What if the NPU was removed. With the M5's addition of neural acceleration to the GPU cores we're seeing a bit of redundancy here aren't we? That's a bit expensive at the chip level.
I feel like it was an always a bit of a bandaid solution anyway - to look like they had an active hardware roadmap for AI, especially on the A-series chips. But in my (limited) experience, you either used the gpu OR npu at the app level for acceleration, and when the gpu core counts increase withe the pro, max and ultra the npu benefit falls behind performance-wise to an almost irrelevance.
It's possible, if any of the above holds water, that the M5 is a transition to a full-fledged tilt at building a scalable gpu-centric response to pytorch/cuda.

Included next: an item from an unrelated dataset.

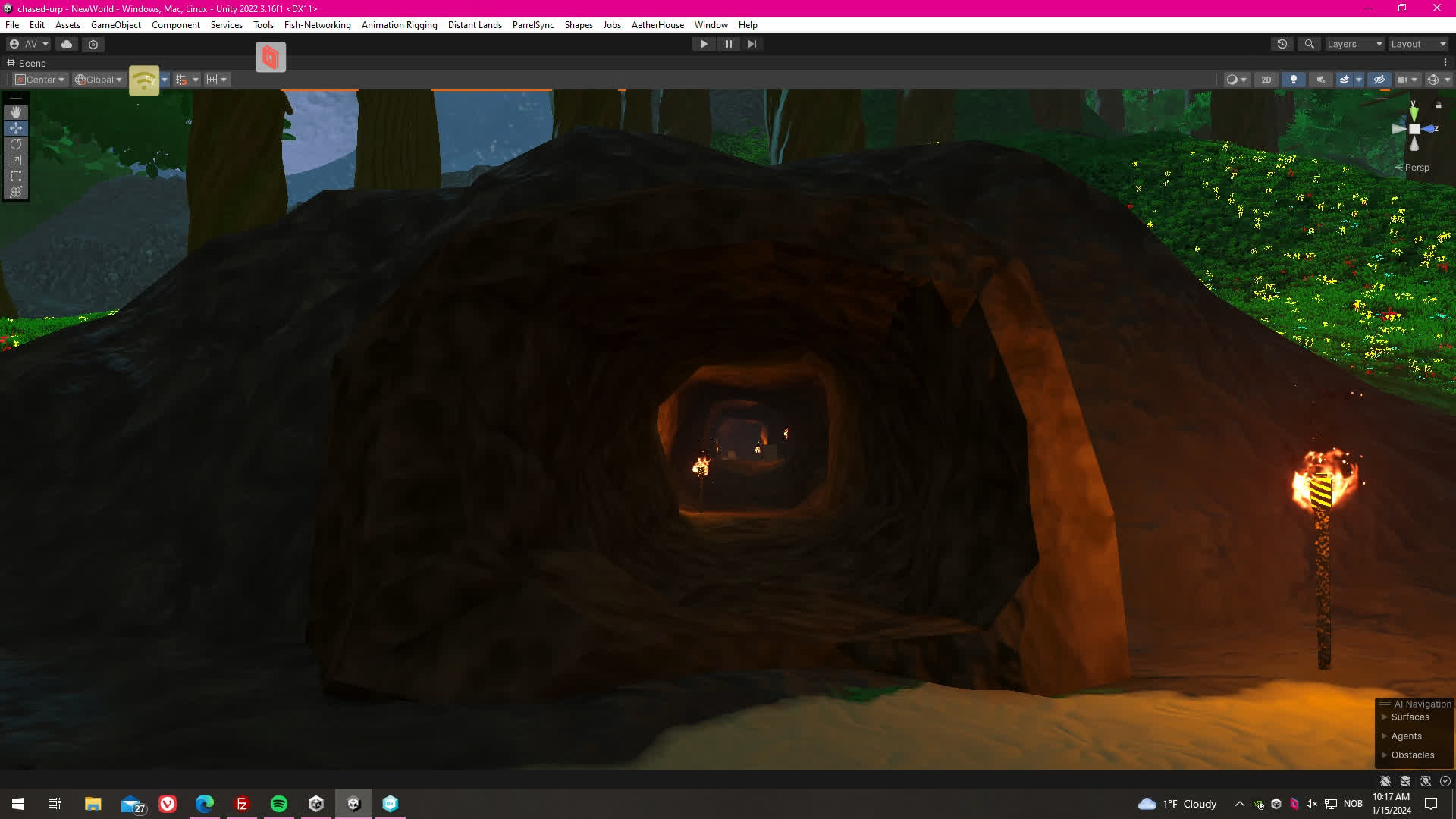Click the cloud services icon
Image resolution: width=1456 pixels, height=819 pixels.
[67, 44]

The NPU fulfills a different purpose. In fact, Apple Silicon (since M1) contains at least three different ML accelerators, all optimized for different use cases:
- NPU for energy-efficient ML inference accelerating common applications
- AMX/SME for programmable low-latency scientific and ML workloads on the CPU
- GPU for scalable, programmable ML (think research, development, and large models)

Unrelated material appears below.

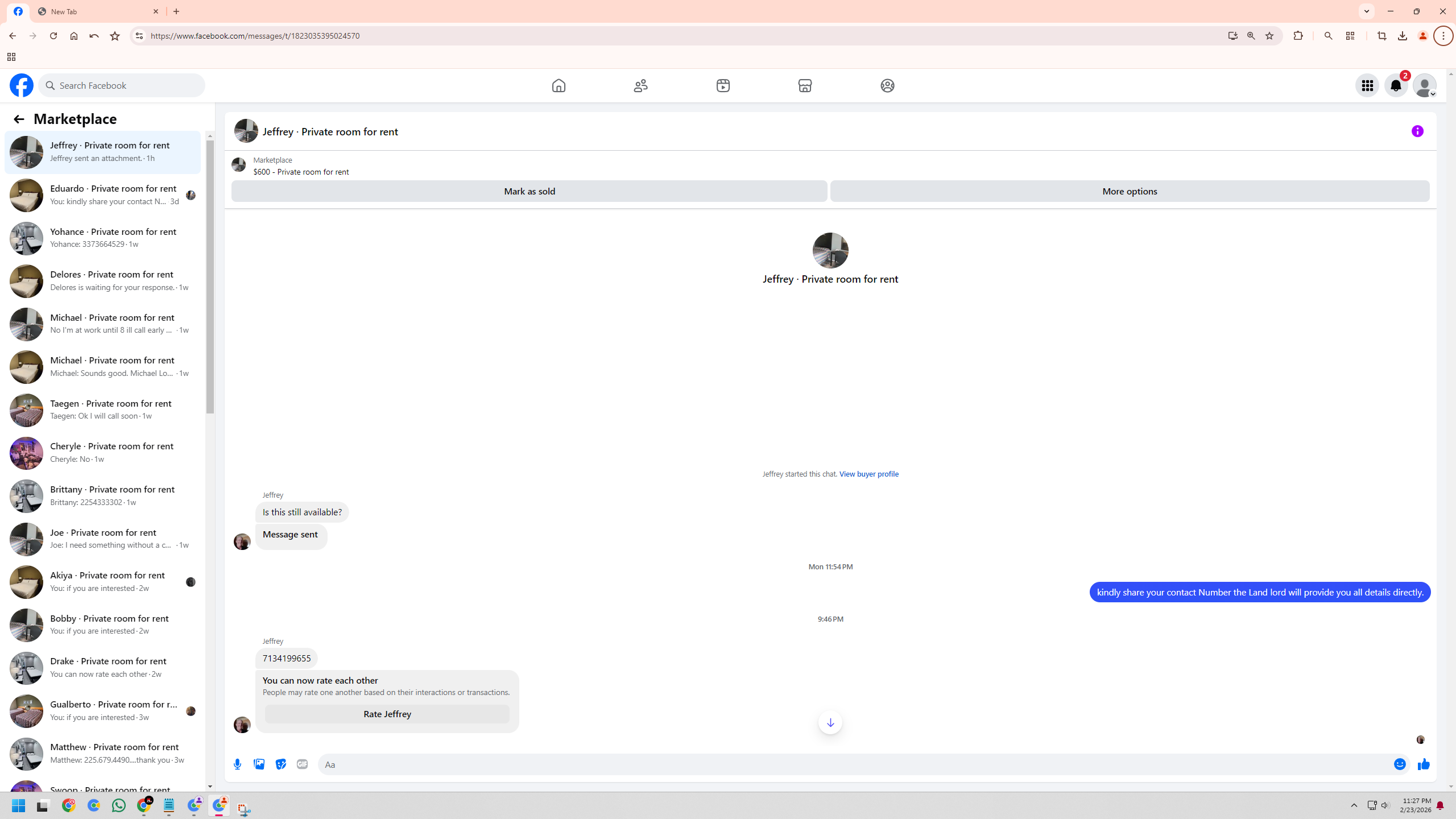The width and height of the screenshot is (1456, 819).
Task: Choose an emoji in message box
Action: tap(1400, 764)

The GPU matrix units do not replace the NPU. The later is designed to support common application use cases and do so with very low power consumption. Removing the NPU would be actually detrimental to the user experience.
By the way, this is also the reason why every user-facing platform contains an NPU nowadays. The GPU is a large truck - you use it to haul containers full of stuff. It’s not a practical tool for your daily commute.
... and Apple was widely regarded as being flat-footed when the "AI craze" rolled in. Which only further makes the point that it was a band-aid solution for something that it was never designed for. If its machine learning functions can be readily accommodated by a more robust and capable solution, why hang on to it?
Because they did not have AI models ready, and their hardware was not suitable for scalable ML. But for on-device ML inference Apple has always been the state of the art - and still is.
My guess is that they initially though that scalable ML will remain a specialized niche, so they focused on the application side of things and decided that generic GPU hardware solution is “good enough” for researchers and developers. They obviously underestimated the interest. Adding matrix acceleration to the GPU merely serves to address this weakness.